Economic Policy Institute (a liberal think tank)

Solution: Impose bank-type regulation over the «parallel» financial system of nonbank

financial-services firms that perform bank functions.

The role of bank regulation and supervision

Because commercial banks are more heavily regulated than their nonbank competitors, many bankers view the playing field as slanted in favor of the competition. To evaluate this charge, let's consider the role and degree of bank regulation and supervision in the United States. In 1984 a former U.S. bank regulator proposed the following strength-in-banking equation:

New Powers + Firm Supervision → Strength in banking (1-1)

This framework can be applied to either established financial systems or developing ones. In general, the trade-off in equation (1-1) is a direct one. The more powers and freedom banks are given, the greater is the need for firm supervision (e.g . monitoring and risk-based pricing) if strength in banking is to be maintained. The supervision can originate from financial markets or regulators or both (i.e., market versus regulatory discipline). Regarding market discipline, the chief executive officer of a major U.S. banking company recently stated: «We believe financial institutions should be operated as if there were no regulators for supervision, no discount window for liquidity, and no deposit insurance for bailouts». This view means that bank managers take seriously their fiduciary responsibilities to their depositors and other creditors. For this approach to work, market participants must penalize bank managers who violate that trust (e.g., by engaging in unexpected risk taking).
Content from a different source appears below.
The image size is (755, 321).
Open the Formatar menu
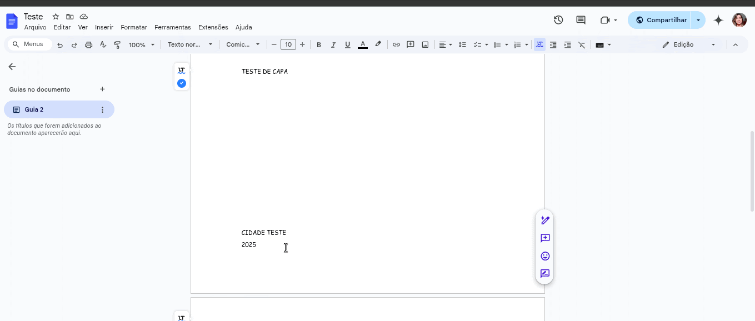point(133,27)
The Principal-Agent Relations in a Regulated Financial System

In a regulated environment, a government guarantee (in the form of deposit insurance) may give depositors confidence in banks, but at the same time it may cause banks to shirk their responsibilities-a moral-hazard problem. Moral hazard refers to behavior that is altered by the existence of insurance (e.g., greater risk taking by insured depositories). Table 1-7 depicts the principal-agent relations in a regulated financial system. If the government guarantee is credible and protects all bank debt, market discipline may fail to exist. In this case, regulatory discipline must prevent excessive risk taking by monitoring bank behavior. In a regulated banking system, market and regulatory discipline should complement each other.

Techniques for Managing the Guarantee Business

Since bank regulators and supervisors supply guarantees (either explicit or implicit) that banks are safe and sound, they can be viewed as operating a guarantee business. Merton and Bodie [1992] describe three interrelated methods available to a guarantor (e.g., bank regulator or deposit insurer) to manage its business:

• Monitoring the value of the collateral

• Restricting the kinds of assets acceptable as collateral

• Charging risk-based premiums

In practice, bank regulators use combinations of monitoring, asset restrictions, and risk-based pricing to manage their guarantees (i.e., to achieve firm supervision). Some of the specific weapons that bank regulators and deposit insurers use to promote safe-and-sound banking include on- and off-site bank examinations, risk-based capital requirements, risk-based deposit-insurance premiums, cease-and-desist orders, removal of bank officers and directors, prompt corrective action, and CAMEL ratings (C = capital adequacy, A = asset quality, M = management, E = earnings, and L = liquidity), These weapons provide the ingredients for the firm supervision component of the strength-in-banking equation.